- What is being asked
Print every entry word for word, but omit the pictures.

- Data for review
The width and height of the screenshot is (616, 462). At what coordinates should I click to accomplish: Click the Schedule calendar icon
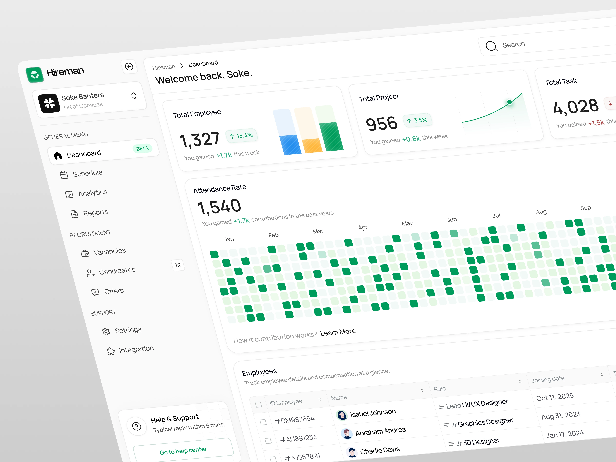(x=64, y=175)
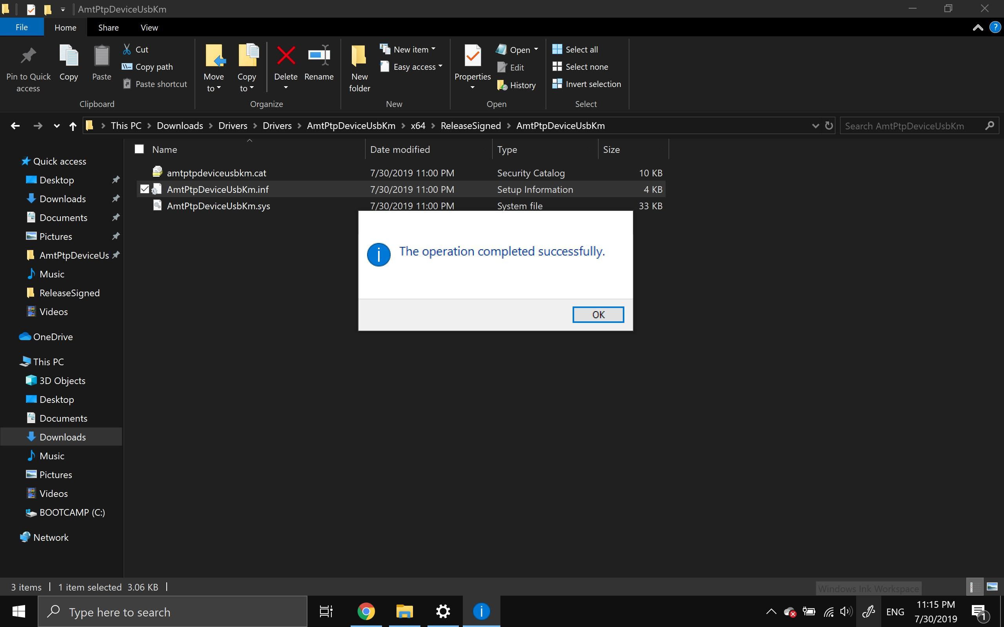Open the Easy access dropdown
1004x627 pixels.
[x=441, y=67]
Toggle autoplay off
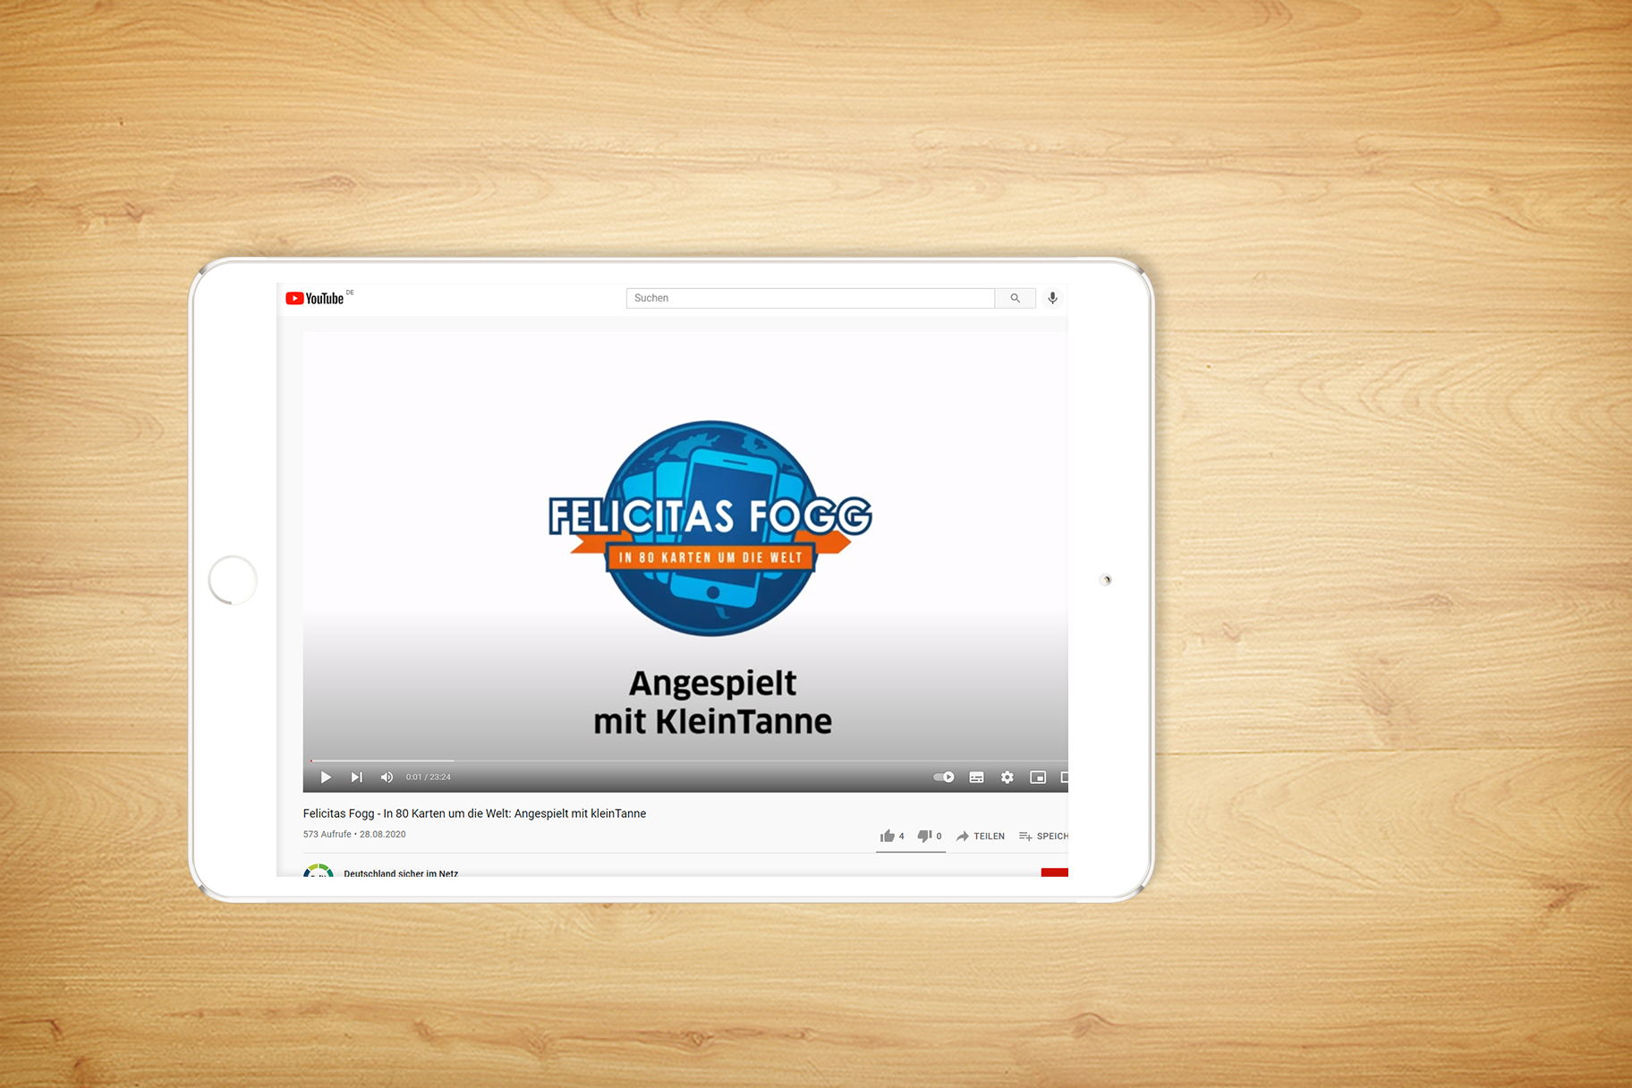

- Solution below
The width and height of the screenshot is (616, 462). At what coordinates should I click to accomplish: Click the Schedule calendar icon
(x=64, y=175)
Open the Easy access dropdown
1004x627 pixels.
[x=441, y=67]
Toggle autoplay off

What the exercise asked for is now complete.